Chef Jomon Shares On Stories Around Pentecostal Christian Easter

Within Protestant Christianity, Pentecostalism is a movement that talks about faith being supreme and a personal experience apart from intellectual assent. Originating in the 20th century, it emphasises experiencing the Holy Spirit and dives deeper into divine healing. People from the community feel more empowered and lead a spiritual life.
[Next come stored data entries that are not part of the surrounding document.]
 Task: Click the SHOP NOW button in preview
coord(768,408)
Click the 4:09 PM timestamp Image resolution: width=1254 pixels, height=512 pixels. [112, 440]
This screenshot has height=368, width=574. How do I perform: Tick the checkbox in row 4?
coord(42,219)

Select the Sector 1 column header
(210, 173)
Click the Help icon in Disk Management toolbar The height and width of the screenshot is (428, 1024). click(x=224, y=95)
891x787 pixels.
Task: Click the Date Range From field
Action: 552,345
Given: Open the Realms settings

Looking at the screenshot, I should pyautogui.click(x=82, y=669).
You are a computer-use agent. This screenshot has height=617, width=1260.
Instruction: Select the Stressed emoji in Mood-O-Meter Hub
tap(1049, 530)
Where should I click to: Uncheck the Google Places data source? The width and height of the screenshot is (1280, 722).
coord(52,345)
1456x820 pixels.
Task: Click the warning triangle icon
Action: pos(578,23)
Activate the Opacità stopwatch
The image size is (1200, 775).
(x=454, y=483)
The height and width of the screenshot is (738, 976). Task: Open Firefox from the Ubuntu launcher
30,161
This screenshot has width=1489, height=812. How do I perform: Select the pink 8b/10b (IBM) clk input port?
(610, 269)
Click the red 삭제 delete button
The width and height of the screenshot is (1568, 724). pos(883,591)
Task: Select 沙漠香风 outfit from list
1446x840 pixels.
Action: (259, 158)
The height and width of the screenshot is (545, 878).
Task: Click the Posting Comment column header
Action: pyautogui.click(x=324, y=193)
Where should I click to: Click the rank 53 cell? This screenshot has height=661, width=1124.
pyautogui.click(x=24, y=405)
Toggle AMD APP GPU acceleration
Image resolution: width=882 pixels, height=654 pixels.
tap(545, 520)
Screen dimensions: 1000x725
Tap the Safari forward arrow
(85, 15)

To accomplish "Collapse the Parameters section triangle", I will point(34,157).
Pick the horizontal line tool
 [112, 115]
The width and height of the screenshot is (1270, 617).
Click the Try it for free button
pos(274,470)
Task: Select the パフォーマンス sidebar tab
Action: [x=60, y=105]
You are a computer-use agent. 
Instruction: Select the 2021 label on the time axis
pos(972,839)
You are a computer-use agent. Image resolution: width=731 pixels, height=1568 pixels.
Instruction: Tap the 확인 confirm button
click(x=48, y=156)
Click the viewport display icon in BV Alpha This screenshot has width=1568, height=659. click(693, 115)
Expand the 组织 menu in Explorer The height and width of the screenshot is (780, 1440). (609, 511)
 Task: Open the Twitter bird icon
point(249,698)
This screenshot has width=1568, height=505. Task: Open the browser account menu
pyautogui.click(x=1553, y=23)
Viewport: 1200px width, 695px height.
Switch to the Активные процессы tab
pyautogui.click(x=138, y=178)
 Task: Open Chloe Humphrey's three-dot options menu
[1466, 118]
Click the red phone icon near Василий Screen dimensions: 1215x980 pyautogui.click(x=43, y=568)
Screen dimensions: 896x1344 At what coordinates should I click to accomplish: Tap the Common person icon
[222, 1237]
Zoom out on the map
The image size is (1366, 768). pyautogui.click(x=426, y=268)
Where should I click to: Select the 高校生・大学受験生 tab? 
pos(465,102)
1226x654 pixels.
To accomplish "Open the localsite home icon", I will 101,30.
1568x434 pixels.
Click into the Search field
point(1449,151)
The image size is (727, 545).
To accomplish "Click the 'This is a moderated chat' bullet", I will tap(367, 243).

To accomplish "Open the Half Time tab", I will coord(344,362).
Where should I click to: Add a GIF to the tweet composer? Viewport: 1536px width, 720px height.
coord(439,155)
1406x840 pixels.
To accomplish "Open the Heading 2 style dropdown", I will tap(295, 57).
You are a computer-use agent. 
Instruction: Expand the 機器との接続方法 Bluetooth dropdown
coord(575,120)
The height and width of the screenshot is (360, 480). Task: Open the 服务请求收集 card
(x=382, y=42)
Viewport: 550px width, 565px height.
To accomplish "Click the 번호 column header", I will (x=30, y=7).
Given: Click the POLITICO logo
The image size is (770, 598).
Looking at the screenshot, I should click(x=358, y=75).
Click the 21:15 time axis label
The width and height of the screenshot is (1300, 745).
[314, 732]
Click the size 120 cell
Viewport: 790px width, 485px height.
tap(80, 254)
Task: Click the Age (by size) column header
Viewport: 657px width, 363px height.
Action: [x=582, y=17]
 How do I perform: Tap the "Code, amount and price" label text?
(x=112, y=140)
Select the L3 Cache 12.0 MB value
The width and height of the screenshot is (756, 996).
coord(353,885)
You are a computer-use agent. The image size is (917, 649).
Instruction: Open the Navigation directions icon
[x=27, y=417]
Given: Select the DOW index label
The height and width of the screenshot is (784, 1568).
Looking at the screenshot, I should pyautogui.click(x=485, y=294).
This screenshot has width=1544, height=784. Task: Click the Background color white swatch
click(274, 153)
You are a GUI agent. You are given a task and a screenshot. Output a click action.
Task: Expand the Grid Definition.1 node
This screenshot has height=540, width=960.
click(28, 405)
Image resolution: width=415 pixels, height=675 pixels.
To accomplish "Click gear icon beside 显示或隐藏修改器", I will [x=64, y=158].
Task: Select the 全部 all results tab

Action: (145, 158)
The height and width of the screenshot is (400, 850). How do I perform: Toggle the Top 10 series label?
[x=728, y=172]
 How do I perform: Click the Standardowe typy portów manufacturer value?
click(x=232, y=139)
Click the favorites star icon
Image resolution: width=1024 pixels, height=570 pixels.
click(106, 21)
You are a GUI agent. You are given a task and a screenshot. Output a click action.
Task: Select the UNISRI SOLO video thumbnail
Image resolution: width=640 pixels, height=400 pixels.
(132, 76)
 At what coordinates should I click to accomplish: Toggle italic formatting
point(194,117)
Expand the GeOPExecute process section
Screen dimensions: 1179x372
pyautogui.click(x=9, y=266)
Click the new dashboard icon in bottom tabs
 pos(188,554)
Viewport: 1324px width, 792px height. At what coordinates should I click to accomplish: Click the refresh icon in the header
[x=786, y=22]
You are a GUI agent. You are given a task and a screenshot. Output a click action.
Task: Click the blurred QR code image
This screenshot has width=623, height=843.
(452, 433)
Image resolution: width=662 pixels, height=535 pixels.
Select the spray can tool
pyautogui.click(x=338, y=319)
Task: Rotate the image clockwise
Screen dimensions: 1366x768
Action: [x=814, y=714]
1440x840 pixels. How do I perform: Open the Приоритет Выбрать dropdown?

I came to know about Pentecostal Christians when I connected with Chef Jomon, Director Of Culinary, The Tiffin Box, for a story associated with traditional Christmas feasts. He told me that people in his community do not believe in a specific date on which Jesus Christ was born; hence, he no longer celebrates Christmas and Easter. But he remembers a typical Easter morning at Ammachi’s (grandmom’s) house in Kerala. “It’s a day soaked in meaning, prayer, family, and of course, unforgettable food,” he shared with a hint of nostalgia in his tone.

“Back home, Ammachi’s probably skipped the service, staying behind to make sure breakfast is ready the moment the final ‘Amen’ is said. Since everyone would be starving by now, and the scents from the kitchen are nothing short of divine,” Chef Jomon added while reminiscing.

The tablescape used to be flooded with delicacies like appam (soft in the centre and lacy on the edges, stacked high), mutton or chicken stew (coconut milk-rich, studded with carrots, potatoes, and green chillies), egg roast (spicy, rich, and fragrant with caramelised onions), vattayappam or pidi (steamed and soft), and hot kaapi (South Indian filter coffee) or chukku vellam (herbal water). 

“Kids would fight over the crispier appams as Ammachi insisted everyone could have seconds. There used to be laughter, storytelling, and that familiar hum of kitchen chaos,” he added with a smile. In the mid-morning, some people would take a nap, his cousins would drift into various rooms, where his Ammachi would already be soaking rice for lunch. “The smell of garam masala being dry-roasted drifts through the house,” he added.

Grand Easter Lunch At Chef Jomon’s

Between 12:30-1:30 pm, Chef Jomon’s family would gather for the grand Easter lunch. He said with a laugh, “This is a full-blown sadhya-meets-non-veg-feast hybrid. Served on banana leaves if you’re lucky.” The spread included matta rice (hearty, reddish Palakkad matta rice boasting nutty flavour and chewy bites), duck roast or pork curry, meen curry with kodampuli, avial, thoran, olan, pappadam, pulissery or moru curry, banana chips, and mango pickle.

Explaining the vibe of the lunch, he said, “The eating used to be slow, loud, and filled with requests for seconds followed by ‘please’ and ‘okay’.” The next course is dessert, and Chef Jomon’s family used to relish paal payasam (made with rose matta rice, creamy and scented with cardamom), ada pradhaman (rich with jaggery, coconut milk, and ghee-roasted cashews), chakka pradhaman (jackfruit payasam, especially if jackfruit is in season), a few unniyappams or leftover muttu mala from the day before. The dinner consisted of leftovers and long conversations.

Surprising Easter Elements At Chef Jomon’s Home

The Easter meal at his home could not be prepared without black pepper. “Not chilli powder, but freshly crushed black pepper is the real star in many Easter dishes—especially in Pentecostal-style chicken curry or egg masala. It gives heat without the colour, and was historically more accessible in Christian kitchens than expensive imported spices,” he added. It is used to prepare kurumulaku (black pepper) chicken curry, a staple in many Pentecostal homes, especially during Sunday meals or festive occasions.

The next element that takes the Easter feast up a notch at Chef Jomon’s home is kodampuli or Malabar tamarind. It is specially used in fish curries across Kerala and adds a distinct sourness with a hint of smoky aroma that no kind of tamarind and vinegar can replicate.

Across Coastal Christian homes, one can also find coconut vinegar. It is known for its subtle and mellow notes that take the profile of dishes like pork vindaloo and a few pickles up a notch. Chef Jomon explained that it is softer than white vinegar and adds the right amount of acidity to any recipe.

Chef Jomon’s memories associated with community-specific food and festive gatherings, coupled with hard work, have helped him become a successful chef in London. He has been cooking Easter feasts for several years, and he often sticks to the traditional recipes, but he also believes in innovating. For example, he would replace a duck with a goose and use locally available fresh vegetables, fruits, and fish in the UK. He makes a veg stew with British root vegetables like celeriac, swede, sweet potato, etc.